In other words, Caplan's opinion piece reads rather more like an apocalyptic or prophetic treatise than a piece of philosophy or science. (And, for those keeping track, the “science” in view is the one with a little "s". That is, the discipline that concerns itself with the continual and patient collection and meticulous analysis of evidence and counterevidence and not the ersatz version with the big "S" which, in this case, busies itself with the repetition of sanitized corporate press releases and the protection and propagation of the poisoned needle racket).

But dealing honestly and rigorously with the opposition's arguments, and dealing soberly with risk assessments, is the least that those who claim to be doctor's of philosophy ought to do. (And dealing respectfully with the opposition is just a function of common courtesy.)

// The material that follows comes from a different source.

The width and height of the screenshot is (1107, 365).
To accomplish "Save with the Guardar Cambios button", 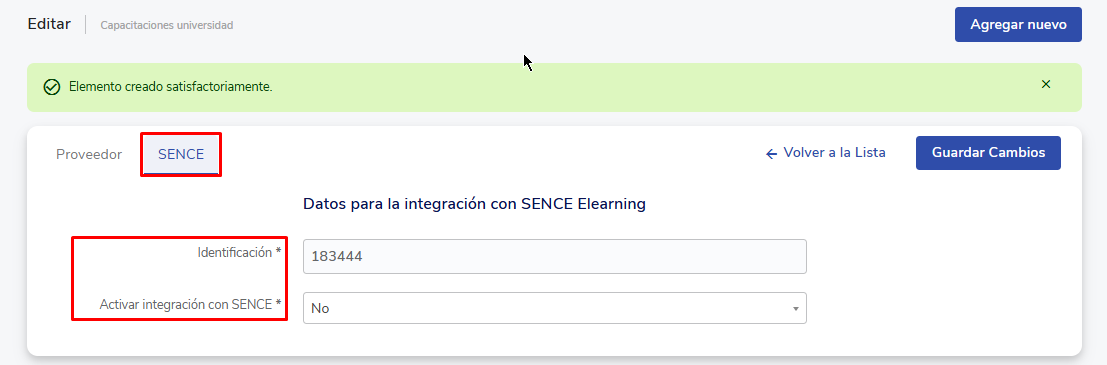I will [988, 153].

It's time for Caplan to "man-up" and start acting like the director of a philosophical center and not like the hierophant of bizarre cult that believes that the earth will be destroyed if we do not inject diseased animal matter into ourselves without delay. Or else perhaps MSNBC should consider filing Caplan's future pieces under the "Religion" section, in the subsection of "Scientism" or else should perhaps refuse his propaganda altogether.